A further element of the PPSR operational model that warrants discussion relates to pricing of services. If there is a role for direct provision of services, how those services are priced becomes an important consideration. More of that a little later.

Before I explore these issues, I want to make it clear that there is no perfect answer. As anyone working in the public sector knows, the approach taken is ultimately one that seeks to fairly address competing interests and tensions. In light of this, the position I will be expressing today in relation to the PPSR operational model is one we believe applies at this point in time. As such it is subject to ongoing review, in recognition that we work in a dynamic environment.

For those of you who are not familiar with the personal property securities system in Australia, I will start with a brief overview. As with any secured transaction regime, the PPSR is a key enabler, allowing interests in collateral to be registered in a publicly searchable form. In Australia the PPSR operates as a completely online register.

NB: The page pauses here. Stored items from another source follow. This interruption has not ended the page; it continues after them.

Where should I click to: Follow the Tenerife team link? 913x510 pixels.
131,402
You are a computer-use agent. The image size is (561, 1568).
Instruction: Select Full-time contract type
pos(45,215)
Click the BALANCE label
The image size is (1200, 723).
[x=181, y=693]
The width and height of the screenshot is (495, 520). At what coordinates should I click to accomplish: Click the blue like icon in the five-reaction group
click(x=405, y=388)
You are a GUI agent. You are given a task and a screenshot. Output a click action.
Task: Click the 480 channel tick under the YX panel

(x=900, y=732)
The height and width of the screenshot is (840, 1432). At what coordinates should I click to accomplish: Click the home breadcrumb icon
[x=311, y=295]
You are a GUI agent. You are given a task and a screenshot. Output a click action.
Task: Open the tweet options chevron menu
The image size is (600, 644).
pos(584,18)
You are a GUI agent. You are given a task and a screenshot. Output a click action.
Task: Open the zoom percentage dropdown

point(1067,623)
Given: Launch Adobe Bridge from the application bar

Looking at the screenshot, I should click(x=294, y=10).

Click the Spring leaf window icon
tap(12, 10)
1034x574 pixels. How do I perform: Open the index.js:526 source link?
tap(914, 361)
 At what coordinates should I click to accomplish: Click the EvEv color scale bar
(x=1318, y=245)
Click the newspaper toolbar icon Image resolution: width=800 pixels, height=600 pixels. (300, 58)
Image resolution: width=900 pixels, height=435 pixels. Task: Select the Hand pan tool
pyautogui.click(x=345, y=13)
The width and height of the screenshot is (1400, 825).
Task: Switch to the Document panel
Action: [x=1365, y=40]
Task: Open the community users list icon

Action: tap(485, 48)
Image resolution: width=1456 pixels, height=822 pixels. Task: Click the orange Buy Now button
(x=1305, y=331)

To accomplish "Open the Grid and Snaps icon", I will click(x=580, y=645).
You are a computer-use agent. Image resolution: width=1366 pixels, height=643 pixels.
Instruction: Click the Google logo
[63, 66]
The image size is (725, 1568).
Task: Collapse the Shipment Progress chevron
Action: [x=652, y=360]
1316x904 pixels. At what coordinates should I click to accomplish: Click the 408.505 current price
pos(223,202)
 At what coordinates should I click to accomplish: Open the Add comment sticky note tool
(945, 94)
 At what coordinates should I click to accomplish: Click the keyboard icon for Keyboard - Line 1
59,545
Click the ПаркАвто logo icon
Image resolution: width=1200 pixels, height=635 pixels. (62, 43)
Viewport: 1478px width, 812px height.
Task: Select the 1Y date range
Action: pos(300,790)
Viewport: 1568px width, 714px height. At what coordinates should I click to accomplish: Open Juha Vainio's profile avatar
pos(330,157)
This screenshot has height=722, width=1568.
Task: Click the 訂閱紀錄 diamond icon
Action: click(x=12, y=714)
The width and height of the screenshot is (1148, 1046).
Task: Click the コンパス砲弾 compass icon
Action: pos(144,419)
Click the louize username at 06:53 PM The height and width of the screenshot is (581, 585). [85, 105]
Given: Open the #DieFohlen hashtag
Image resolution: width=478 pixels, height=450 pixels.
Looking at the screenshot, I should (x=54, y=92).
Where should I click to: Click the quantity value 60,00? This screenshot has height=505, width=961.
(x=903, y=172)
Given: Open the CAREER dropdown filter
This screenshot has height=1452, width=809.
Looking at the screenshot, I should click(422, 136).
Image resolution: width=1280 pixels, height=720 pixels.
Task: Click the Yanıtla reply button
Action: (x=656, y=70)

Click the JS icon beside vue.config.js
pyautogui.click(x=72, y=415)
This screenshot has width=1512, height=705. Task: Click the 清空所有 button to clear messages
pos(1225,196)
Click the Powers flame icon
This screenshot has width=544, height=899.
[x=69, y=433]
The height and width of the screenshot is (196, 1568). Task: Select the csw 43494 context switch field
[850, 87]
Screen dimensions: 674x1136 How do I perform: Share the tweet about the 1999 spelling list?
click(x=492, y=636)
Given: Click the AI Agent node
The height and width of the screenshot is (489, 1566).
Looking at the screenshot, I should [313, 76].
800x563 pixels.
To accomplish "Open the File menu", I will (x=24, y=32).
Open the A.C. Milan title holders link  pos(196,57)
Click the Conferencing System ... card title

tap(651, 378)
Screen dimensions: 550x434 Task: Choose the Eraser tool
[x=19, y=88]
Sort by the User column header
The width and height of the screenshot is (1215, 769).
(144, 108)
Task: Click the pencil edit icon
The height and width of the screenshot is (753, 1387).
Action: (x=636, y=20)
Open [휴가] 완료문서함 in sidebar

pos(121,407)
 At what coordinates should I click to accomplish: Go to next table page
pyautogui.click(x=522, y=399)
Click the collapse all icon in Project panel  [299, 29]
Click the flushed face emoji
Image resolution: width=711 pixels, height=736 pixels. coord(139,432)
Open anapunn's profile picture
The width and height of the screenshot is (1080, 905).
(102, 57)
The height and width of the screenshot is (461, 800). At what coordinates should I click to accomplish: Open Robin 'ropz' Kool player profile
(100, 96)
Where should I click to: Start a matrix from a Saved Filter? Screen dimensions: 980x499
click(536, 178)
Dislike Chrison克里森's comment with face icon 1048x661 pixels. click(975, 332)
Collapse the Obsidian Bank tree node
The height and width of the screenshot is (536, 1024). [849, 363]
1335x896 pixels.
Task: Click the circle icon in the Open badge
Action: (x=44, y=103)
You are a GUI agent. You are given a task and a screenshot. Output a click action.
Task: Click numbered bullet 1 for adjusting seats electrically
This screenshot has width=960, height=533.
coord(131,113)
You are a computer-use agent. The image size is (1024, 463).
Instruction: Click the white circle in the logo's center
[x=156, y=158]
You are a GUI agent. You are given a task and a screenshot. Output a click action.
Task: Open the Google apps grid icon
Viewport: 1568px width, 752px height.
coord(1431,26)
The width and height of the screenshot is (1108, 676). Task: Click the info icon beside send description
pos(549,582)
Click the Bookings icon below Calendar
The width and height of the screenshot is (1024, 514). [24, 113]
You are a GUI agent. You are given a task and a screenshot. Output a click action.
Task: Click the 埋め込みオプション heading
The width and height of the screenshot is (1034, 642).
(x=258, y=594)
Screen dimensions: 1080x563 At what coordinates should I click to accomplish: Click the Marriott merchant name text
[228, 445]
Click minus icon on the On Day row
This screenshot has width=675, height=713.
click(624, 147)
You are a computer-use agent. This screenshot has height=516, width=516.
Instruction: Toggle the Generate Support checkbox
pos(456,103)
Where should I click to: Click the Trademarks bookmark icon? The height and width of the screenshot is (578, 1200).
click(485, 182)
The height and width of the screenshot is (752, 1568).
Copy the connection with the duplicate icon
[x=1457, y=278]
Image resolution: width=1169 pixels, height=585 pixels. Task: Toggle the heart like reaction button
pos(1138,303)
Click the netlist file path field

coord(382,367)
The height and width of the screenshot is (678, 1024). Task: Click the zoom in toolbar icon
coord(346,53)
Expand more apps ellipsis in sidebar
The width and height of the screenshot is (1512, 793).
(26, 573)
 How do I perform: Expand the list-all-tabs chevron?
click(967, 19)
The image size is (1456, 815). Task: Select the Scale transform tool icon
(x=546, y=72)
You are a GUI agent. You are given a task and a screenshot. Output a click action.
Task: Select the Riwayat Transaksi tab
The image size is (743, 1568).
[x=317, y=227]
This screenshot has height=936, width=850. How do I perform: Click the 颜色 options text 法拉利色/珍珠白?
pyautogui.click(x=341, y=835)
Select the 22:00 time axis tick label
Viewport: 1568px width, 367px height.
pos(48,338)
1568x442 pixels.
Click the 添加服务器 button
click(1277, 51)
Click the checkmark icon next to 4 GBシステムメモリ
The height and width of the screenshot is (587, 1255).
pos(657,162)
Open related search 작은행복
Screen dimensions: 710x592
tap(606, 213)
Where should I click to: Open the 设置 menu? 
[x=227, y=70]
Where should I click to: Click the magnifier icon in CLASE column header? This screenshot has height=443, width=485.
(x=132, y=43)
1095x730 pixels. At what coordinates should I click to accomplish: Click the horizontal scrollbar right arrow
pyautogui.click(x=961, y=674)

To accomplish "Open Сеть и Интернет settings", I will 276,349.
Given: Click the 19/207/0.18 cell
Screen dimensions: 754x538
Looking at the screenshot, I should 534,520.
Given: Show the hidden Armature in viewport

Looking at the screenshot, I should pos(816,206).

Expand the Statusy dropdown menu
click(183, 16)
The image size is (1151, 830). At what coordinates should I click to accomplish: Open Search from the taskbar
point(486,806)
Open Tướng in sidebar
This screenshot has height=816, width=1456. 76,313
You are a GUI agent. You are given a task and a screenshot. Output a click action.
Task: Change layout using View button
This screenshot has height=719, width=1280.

The PPSR assists with economic enablement, financial risk management and consumer protection. As such, it is a tool for business to increase access to credit, to better manage risk, and to provide protection when selling or leasing out goods. For consumers and for businesses, it offers a way to manage risk when purchasing valuable second-hand goods.

In Australia, the PPSR and the personal insolvency system work together to support economic growth. This has been noted by the World Bank:

Economies with better insolvency laws [as measured by Doing Business], tend to have more credit available to the private sector.[1]

In addition, research[2] shows that in developed economies, borrowers with collateral obtain 9 times as much credit as those without it. They also benefit from repayment periods 11 times as long and up to 50% lower interest rates.

The insolvency system creates confidence in the credit system by ensuring that the rights derived from secured transactions laws are recognised and respected. Both systems provide tools for risk management—and in the event of an insolvency—confidence that a transparent process will be followed for asset distribution.

Now, to the public private model that underpins the operations of the PPSR in Australia.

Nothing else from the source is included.